[SUPPLIED DATA]
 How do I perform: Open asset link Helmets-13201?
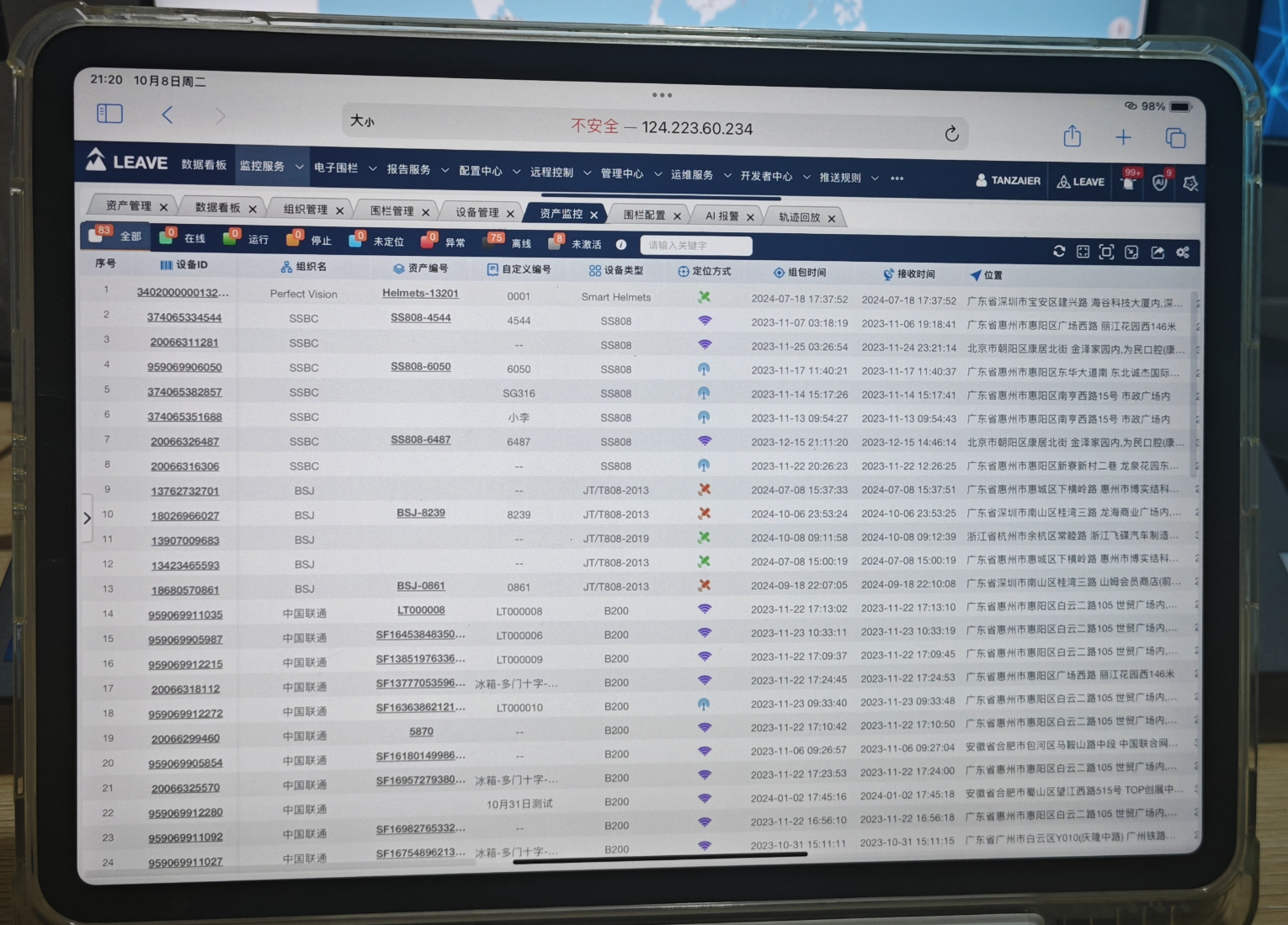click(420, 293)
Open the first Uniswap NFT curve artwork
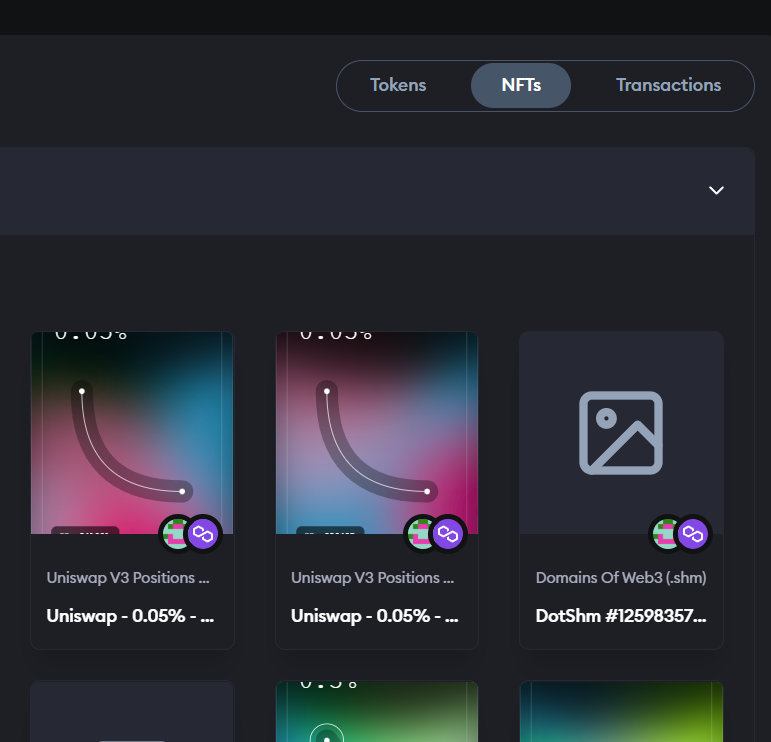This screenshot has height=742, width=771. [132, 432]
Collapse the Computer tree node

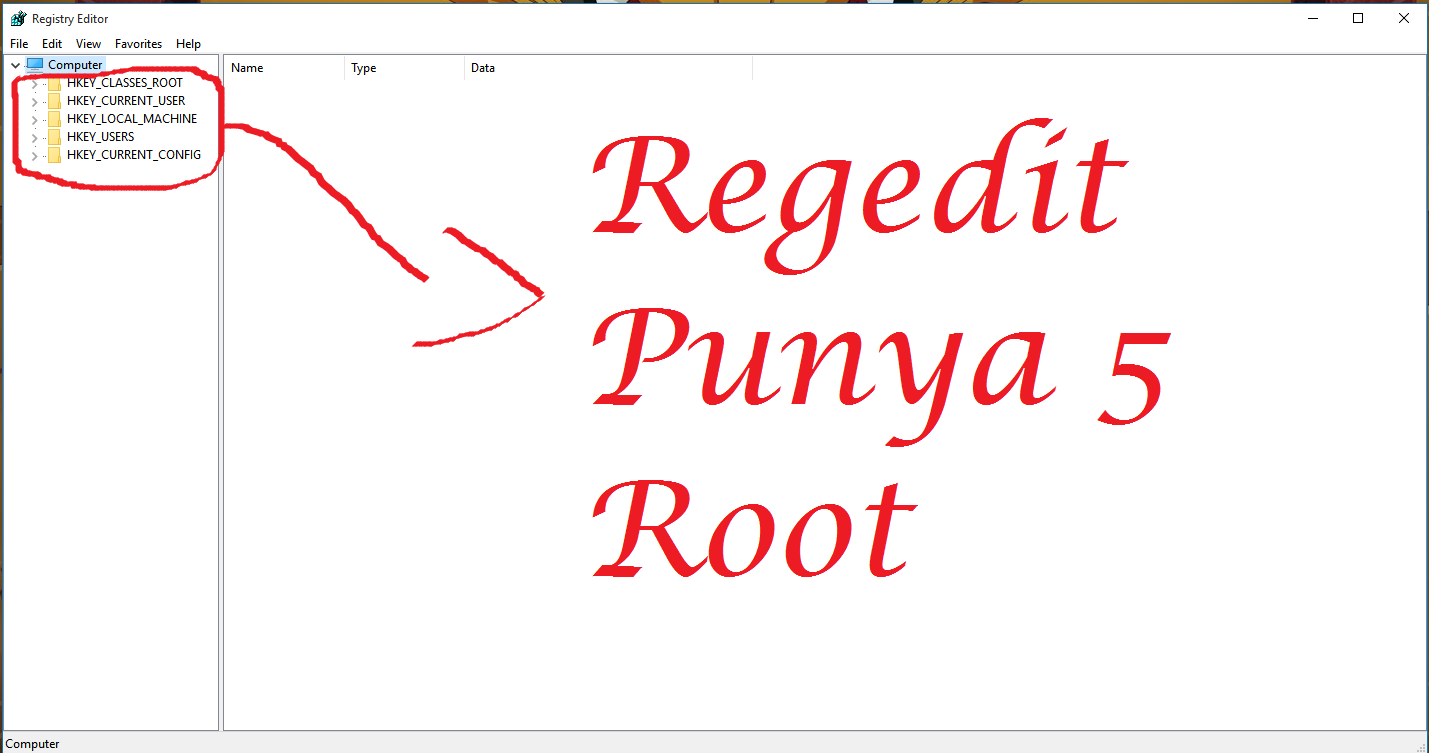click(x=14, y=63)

[WHAT IS EXPECTED] Please express the rows above as a JSON list of strings, one string per line, omitting blank lines and leaving the pictures out.

[RESULT OF THIS TASK]
[
  " How do I perform: Open asset link Helmets-13201?",
  "click(420, 293)",
  "Open the first Uniswap NFT curve artwork",
  "This screenshot has height=742, width=771. [132, 432]",
  "Collapse the Computer tree node",
  "click(x=14, y=63)"
]